---- Data entries

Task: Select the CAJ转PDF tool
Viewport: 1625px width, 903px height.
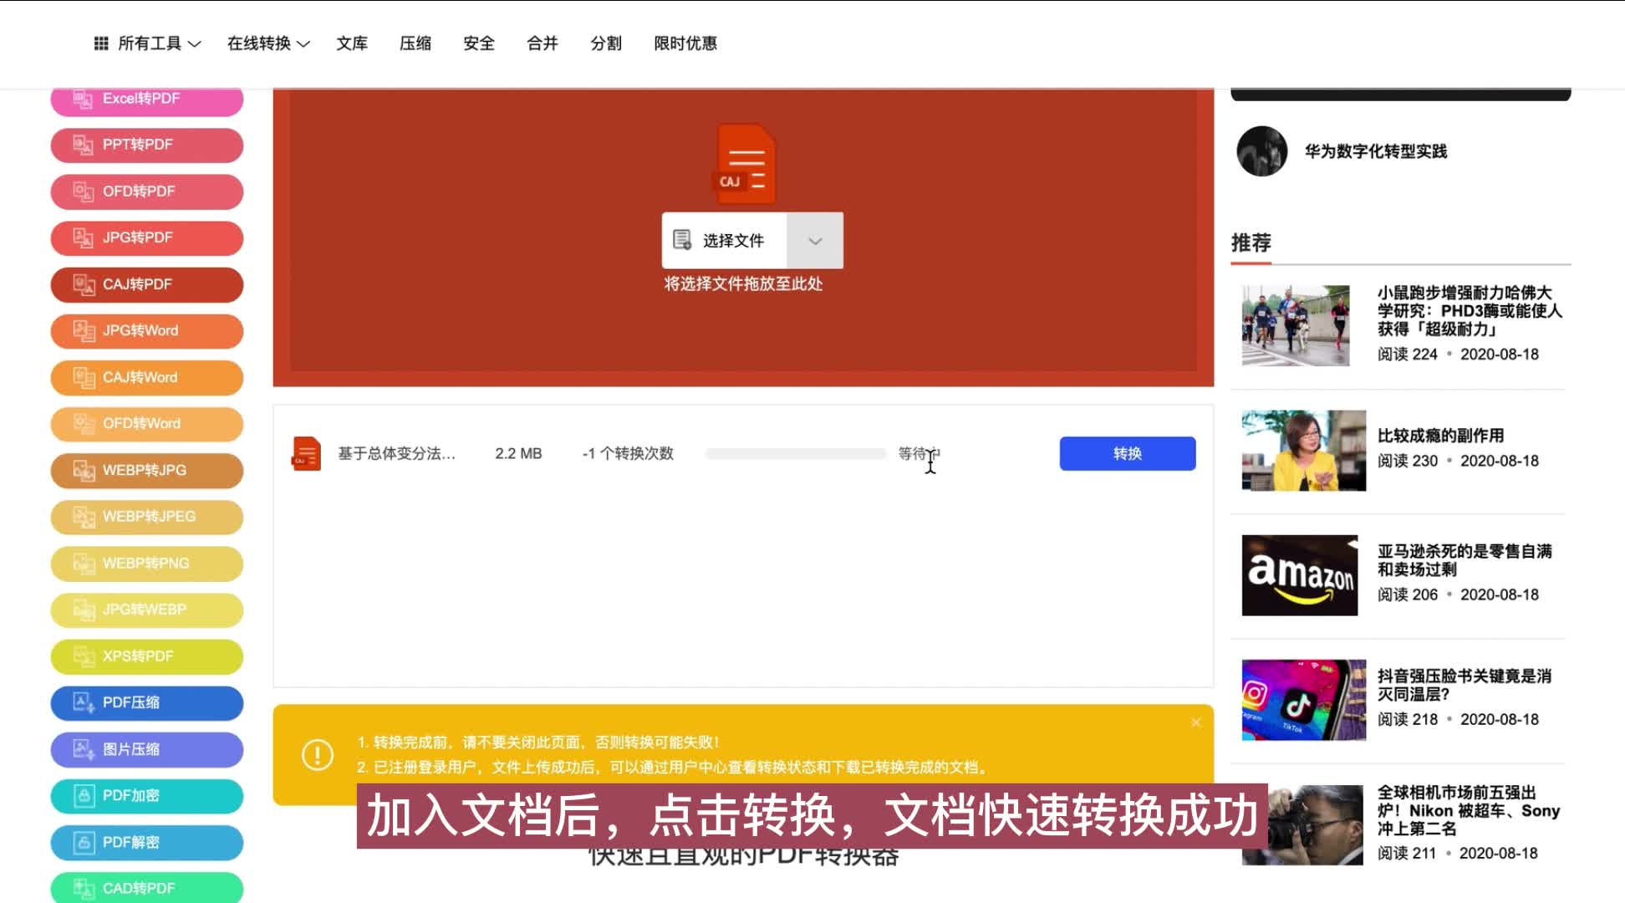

--------
---- Data entries

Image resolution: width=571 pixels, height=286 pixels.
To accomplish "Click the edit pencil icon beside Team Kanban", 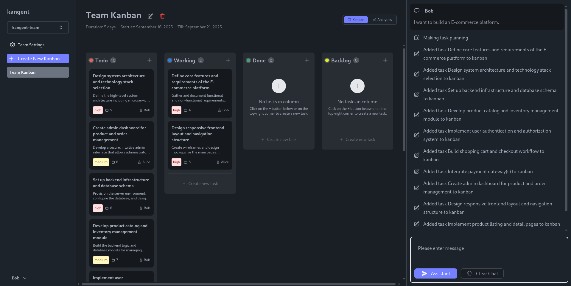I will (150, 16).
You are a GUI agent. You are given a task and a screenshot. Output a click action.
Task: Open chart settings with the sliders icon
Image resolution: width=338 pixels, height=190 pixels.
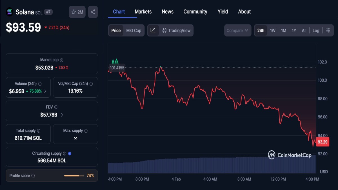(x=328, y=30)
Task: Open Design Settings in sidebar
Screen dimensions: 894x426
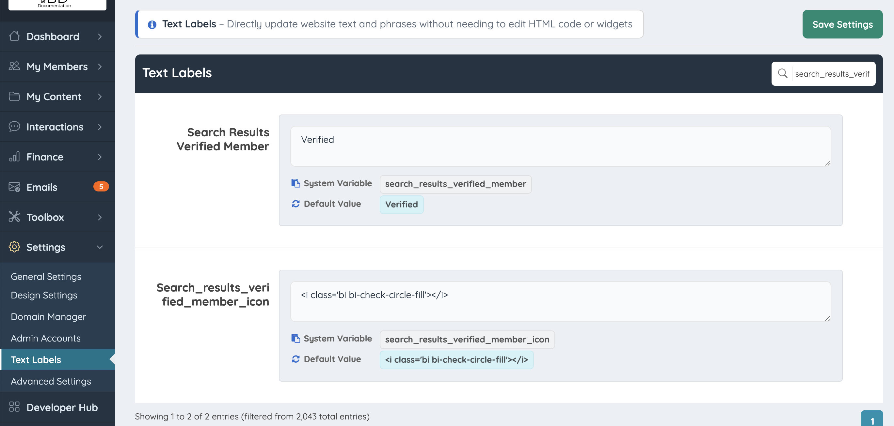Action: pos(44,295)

--------

◆ **The task**
Output the lines of the data from the line containing "Task: Select the CAJ转PDF tool" through the line containing "Viewport: 1625px width, 903px height." as a JSON list of strings, one string per line, omitting blank lines.

◆ **Solution**
[
  "Task: Select the CAJ转PDF tool",
  "Viewport: 1625px width, 903px height."
]